If you were an investor with Dennis Mehringer call 303-300-5022 for a free and confidential consultation with a private attorney.
On October 18, 2019, the Financial Industry Regulatory Authority (FINRA) barred Mr. Mehringer from the securities industry when he failed to defend charges that he handled his investor accounts inappropriately.
Mehringer was previously named a defendant in a FINRA regulatory complaint, a legal action brought by the national regulatory body overseeing securities brokers, alleging that he made unsuitable recommendations that caused a customer to engage in excessively expensive short-term trading and intra-day switching of mutual fund Class A shares.
“Unsuitable” recommendations are recommendations of securities transactions or purchase of strategies that are inconsistent with the risk tolerance or investment objectives of an investor. They can also be when a broker makes trades with the objectives of increasing the broker’s commission. That is what happens with short-trading of mutual funds. The high commissions of mutual funds are repeatedly charged so that there is little to no chance for the investments to make a reasonable return. This is sometimes referred to as churning.
The FINRA complaint alleges that Mehringer repeatedly recommended, and caused the investor to engage in, short-term purchases and sales of 84 mutual fund Class A positions (involving the sale of shares within a year of purchasing them) in five of the customer’s accounts.

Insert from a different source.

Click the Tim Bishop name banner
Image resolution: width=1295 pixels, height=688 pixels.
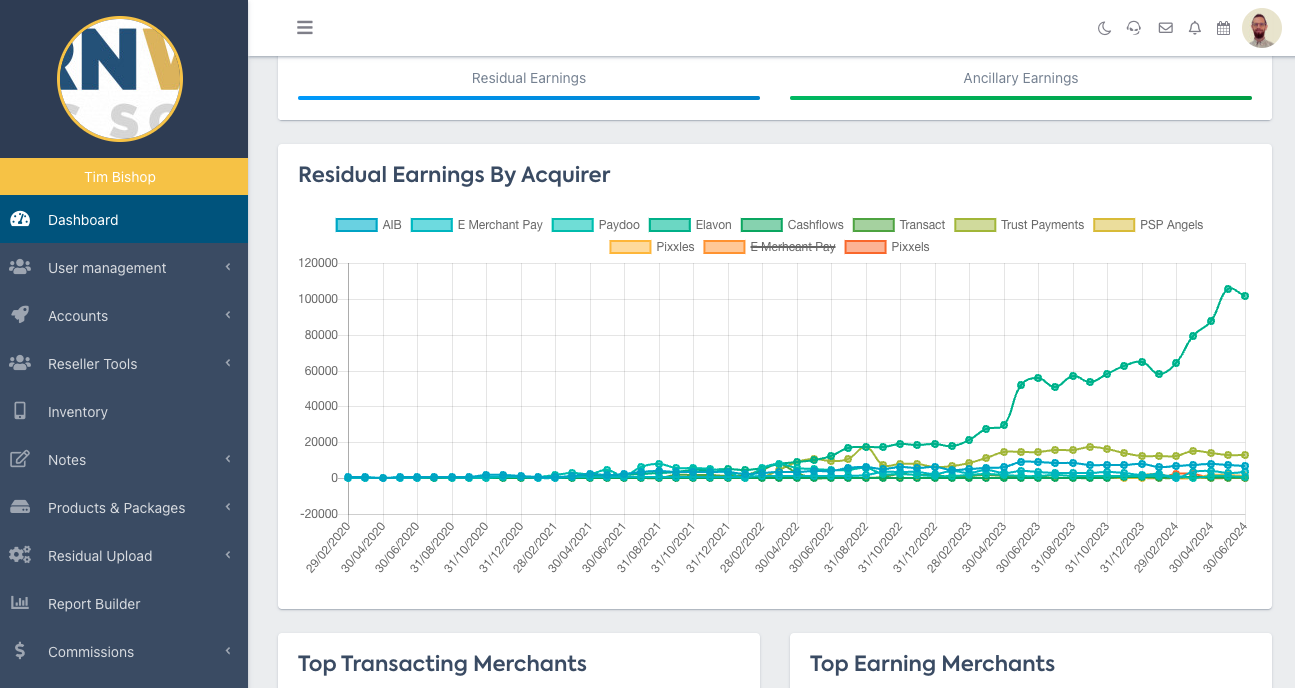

In 47 of the 84 purchase transactions, investors paid front-end sales loads ranging from four to five percent. All but 17 of these 84 mutual fund positions were held for less than six months, and approximately 35 of them were held for less than three months. Mehringer received $169,735 in commissions from the transactions. Mehringer recommended the short-term mutual fund trading and the intra-day mutual fund switching alleged above without reasonable grounds to believe that the recommendations were suitable for the investor.
Given the long-term nature of Class A mutual fund share investments, along with the costs and commissions incurred in connection with frequent trading and switching between the mutual funds and mutual fund families, Mehringer’s short-term trading was unsuitable for any customer. The complaint also alleges that Mehringer exercised discretion in the same customer’s accounts without obtaining the customer’s written authorization and his member firm’s approval to do so.
The actions of Mehringer are currently the subject of eleven arbitration suits brought by his investors against either him or his former employers.
Though Mehringer passed away in September 2020, his former firm is still responsible for the many frauds committed by Mehringer.